God operates in this world, through his kingdom, in an upside down manner.
For example, the world operates based on performance, but the kingdom operates with love.
Who your king is determines which kingdom is yours.
Paul travels through a few cities in ancient Greece, arriving at Thessalonica, a prominent city then and now.
The phrase “3 sabbaths” means Paul ministered to the people for three weeks, and God was with him, for soon the city was turning to Jesus causing an uproar.
Paul preached Jesus, crucified on a cross, risen from the dead, and Jesus as God and Messiah—that was his message, although we know from other writings about Paul’s detailed explanation of end times doctrine, and things pertaining to the rapture. It goes without saying, but Paul covered a lot of ground in a short amount of time, and the church was up for the task.
“Explaining” in Greek refers to “opening what was closed.”
“Proving” in Greek refers to “for set on a table.”
The ministry accomplished those things, opening closed minds but doing so with love and kindness.
Jason was accused of being a Christian, and he did not recant, remaining firm in his faith. The civil authorities only released him after Jason posted bail.

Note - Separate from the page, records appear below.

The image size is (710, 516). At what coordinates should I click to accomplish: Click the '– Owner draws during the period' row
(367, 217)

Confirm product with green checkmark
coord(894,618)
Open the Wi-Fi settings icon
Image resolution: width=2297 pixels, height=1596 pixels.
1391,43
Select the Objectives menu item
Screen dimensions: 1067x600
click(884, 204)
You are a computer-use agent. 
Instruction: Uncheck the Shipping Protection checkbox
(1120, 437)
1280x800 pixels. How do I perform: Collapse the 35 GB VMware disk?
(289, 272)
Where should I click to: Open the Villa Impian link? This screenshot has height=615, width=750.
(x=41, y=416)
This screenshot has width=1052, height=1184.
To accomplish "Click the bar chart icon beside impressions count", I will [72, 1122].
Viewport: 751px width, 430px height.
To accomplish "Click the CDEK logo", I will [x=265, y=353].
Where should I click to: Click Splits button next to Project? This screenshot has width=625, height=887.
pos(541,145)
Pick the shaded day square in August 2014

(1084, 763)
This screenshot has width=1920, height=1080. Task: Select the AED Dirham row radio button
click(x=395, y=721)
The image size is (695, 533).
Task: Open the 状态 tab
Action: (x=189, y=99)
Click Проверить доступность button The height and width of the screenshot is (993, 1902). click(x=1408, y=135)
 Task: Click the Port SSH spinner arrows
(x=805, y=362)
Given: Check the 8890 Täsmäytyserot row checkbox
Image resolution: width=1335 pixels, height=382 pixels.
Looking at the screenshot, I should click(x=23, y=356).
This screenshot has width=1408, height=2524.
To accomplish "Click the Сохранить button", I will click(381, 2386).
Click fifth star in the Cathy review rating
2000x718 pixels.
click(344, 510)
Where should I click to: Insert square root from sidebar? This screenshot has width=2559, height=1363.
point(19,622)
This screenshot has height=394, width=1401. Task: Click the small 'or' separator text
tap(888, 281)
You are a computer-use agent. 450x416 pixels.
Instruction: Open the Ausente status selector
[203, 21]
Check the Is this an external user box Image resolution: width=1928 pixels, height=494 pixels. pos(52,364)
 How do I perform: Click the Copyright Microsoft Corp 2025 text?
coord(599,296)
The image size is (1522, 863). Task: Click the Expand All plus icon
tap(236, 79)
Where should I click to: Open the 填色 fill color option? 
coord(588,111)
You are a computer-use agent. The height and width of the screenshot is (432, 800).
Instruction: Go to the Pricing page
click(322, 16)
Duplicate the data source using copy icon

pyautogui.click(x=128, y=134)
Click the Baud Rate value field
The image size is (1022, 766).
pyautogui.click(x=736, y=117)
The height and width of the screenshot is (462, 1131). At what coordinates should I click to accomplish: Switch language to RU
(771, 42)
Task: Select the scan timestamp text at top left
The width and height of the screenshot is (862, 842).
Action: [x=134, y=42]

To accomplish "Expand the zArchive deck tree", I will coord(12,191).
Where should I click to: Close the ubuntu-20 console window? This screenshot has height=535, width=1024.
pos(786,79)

The famed accusation that came to the civil authorities was, “These men have turned the world upside down and they have come here.” It was dangerous to say Jesus was greater than Caesar, and it was equally dangerous to expose the lies found in the Temples of Greece.
Twice in the chapter women are mentioned, they either become Christians or serve in gospel ministry.
Jesus goes to great lengths to elevate the role of women, to release them to love and good deeds. Not only did Jesus first reveal himself to women at the empty tomb, and make them his mouth piece, he continues to do so throughout the entire book of Acts.